Um aumento repentino e extraordinário no calor global tem deixado cientistas perplexos, levando o clima a um território desconhecido. Nos últimos dois anos, recordes de temperatura foram repetidamente quebrados, desafiando as previsões científicas mais avançadas sobre o funcionamento do clima.
Embora a queima de combustíveis fósseis seja apontada como a principal causa do aquecimento global a longo prazo, e a variabilidade climática natural influencie as temperaturas anualmente, a atual onda de calor excepcional levanta questões sobre outros fatores contribuintes. Especialistas consideram mudanças nos padrões de nuvens, poluição atmosférica e a capacidade da Terra de armazenar carbono como possíveis elementos a serem investigados, mas será necessário mais tempo para obter uma imagem mais clara.
Gavin Schmidt, diretor do Instituto Goddard de Estudos Espaciais da NASA, expressou surpresa diante do fenômeno. “O aquecimento em 2023 superou qualquer outro ano, e 2024 também será assim. Gostaria de saber o porquê, mas não sei”, afirmou o especialista, admitindo que o processo de avaliação ainda está em curso para determinar se há uma mudança no funcionamento do sistema climático.
Território Desconhecido
A elevação das emissões de gases do efeito estufa, como o dióxido de carbono (CO₂), provenientes da queima de combustíveis fósseis, tem intensificado o aquecimento global. A média de CO₂ atingiu 424 ppm em outubro de 2024, um aumento notável em relação aos 397 ppm registrados em outubro de 2014, conforme dados preliminares da NOAA (gml.noaa.gov/ccgg/trends/).

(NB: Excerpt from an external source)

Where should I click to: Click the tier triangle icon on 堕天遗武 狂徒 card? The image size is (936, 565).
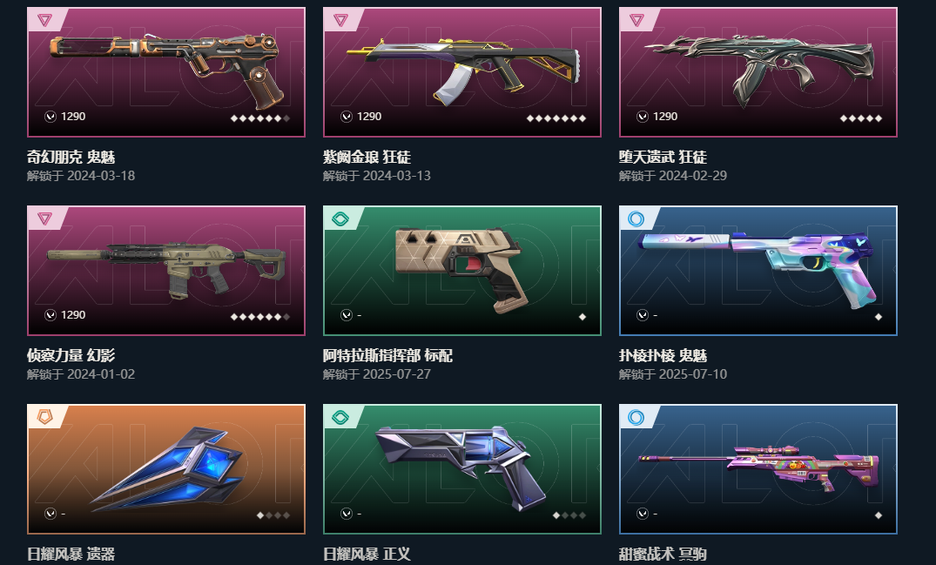pos(637,20)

Entre junho de 2023 e setembro de 2024, as temperaturas globais registraram níveis sem precedentes, superando as médias em margens consideráveis. Este aumento de calor tornou 2023 e 2024 os anos mais quentes da história. Richard Allan, cientista climático da Universidade de Reading, no Reino Unido, declarou que o calor global colocou o planeta em “território desconhecido”. Sonia Seneviratne, climatologista da ETH Zurich, na Suíça, acrescentou que as temperaturas atingiram o “limite do que seria esperado com base nos modelos climáticos existentes”.
Dificuldade em Explicar
A variabilidade climática, como o fenômeno La Niña de três anos que antecedeu 2023 (com efeito de resfriamento), e a posterior transição para o El Niño (com efeito de aquecimento), ajudam a explicar parte do fenômeno. No entanto, o calor persistiu mesmo após o pico do El Niño em janeiro, com as temperaturas caindo mais lentamente do que subiram. Robert Vautard, membro do painel climático da ONU, IPCC, destacou a dificuldade em explicar a situação atual, ressaltando a necessidade de mais tempo e perspectiva. Ele acrescentou: “Se as temperaturas não caírem mais acentuadamente em 2025, realmente teremos que nos questionar sobre a causa”.
A Busca por Respostas
Cientistas exploram outras possíveis causas, incluindo a mudança global para combustíveis marítimos mais limpos em 2020, que pode ter reduzido as emissões de enxofre e consequentemente a formação de nuvens refletoras de luz solar, bem como a redução de nuvens baixas, que poderiam estar permitindo que mais calor atingisse a superfície da Terra. Outras hipóteses, como ciclos solares e atividade vulcânica, também estão sendo investigadas.
A falta de clareza em relação ao atual cenário climático preocupa especialistas, que temem que transformações mais profundas no clima possam estar passando despercebidas. Seneviratne alertou: “Não podemos excluir que alguns outros fatores também tenham amplificado ainda mais as temperaturas… o veredito ainda não foi dado”.
Um estudo de 2023 alertou para um “enfraquecimento sem precedentes” dos sumidouros de carbono da Terra, como florestas e oceanos, e a Administração Nacional Oceânica e Atmosférica (NOAA) indicou que a tundra ártica, anteriormente um depósito de CO₂, agora está se tornando uma fonte de emissões. Além disso, os oceanos, que atuam como reguladores climáticos, estão aquecendo a uma taxa que os cientistas não conseguem explicar completamente, levantando preocupações sobre a resiliência do planeta. Segundo Johan Rockstrom, do Instituto Potsdam para Pesquisa sobre Impacto Climático, “poderia este ser um primeiro sinal de um planeta a começar a mostrar uma perda de resiliência? Não podemos excluí-lo”.